The scene is a tachimawari (choreographed fight scene: 立回り) with Honjô Sukehachi using a long pole to attack Gonpachi who raises his sword in defense. The stage setting includes some eye-catching props, especially the extravagantly huge naginata ("long sword" or halberd: 長刀 or 薙刀) on a wooden stand. An attached dragon head has been positioned to seemingly breath flames down the length of the blade. The simulated wood-grain cabinet in the background has a pattern that is not so different from the dragon's flames. Teranishi Kanshin holds a single-panel screen painted with what appears to be an owl, and a small banner with a figure of a samurai lies at the feet of Sukehachi. In addition to the three actors depicted here, the superstar Ichikawa Ebizô V, who also used the name Ichikawa Danjûrô VII, performed the role of the aforementioned Banzuin Chôbei in this same production.

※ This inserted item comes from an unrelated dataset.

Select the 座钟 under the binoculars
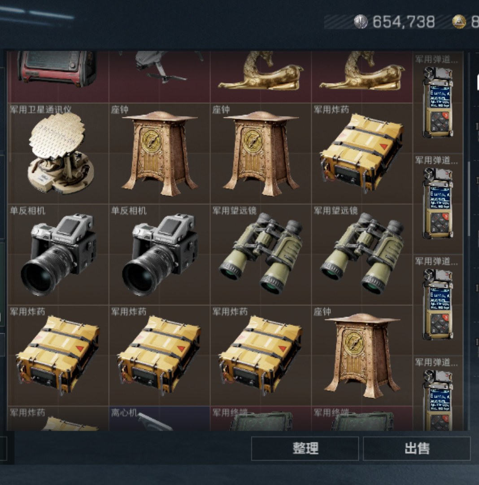479x485 pixels. (362, 355)
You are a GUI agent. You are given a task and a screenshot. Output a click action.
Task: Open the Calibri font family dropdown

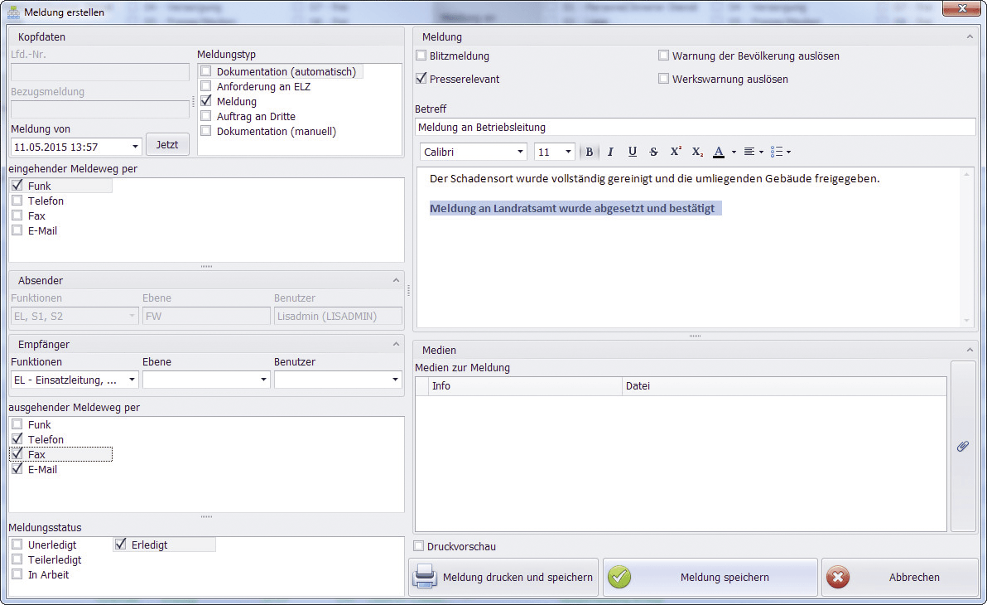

The preservation of colors in this impression is truly excellent, especially the bright red and purple colorants. The right and center sheets have intact margins on each of their left vertical sides, unusual in polyptychs, as the sheets are nearly always trimmed slightly (or substantially) into the images.

References

  1. For a different triptych by Kunisada produced for the same staging in 8/1838 and published by Iseya Rihei, see Andreas Marks: Japanese Woodblock Prints: Artists, Publishers and Masterworks 1680-1900. Rutland/Tokyo: Tuttle, 2010, pp. 236-37.

There are many publications on the works of Kunisada. A good introduction in English is by Sebastian Izzard (with essays by J. Thomas Rimer and John Carpenter): Kunisada's World. New York: Japan Society in collaboration with Ukiyo-e Society of America, 1993.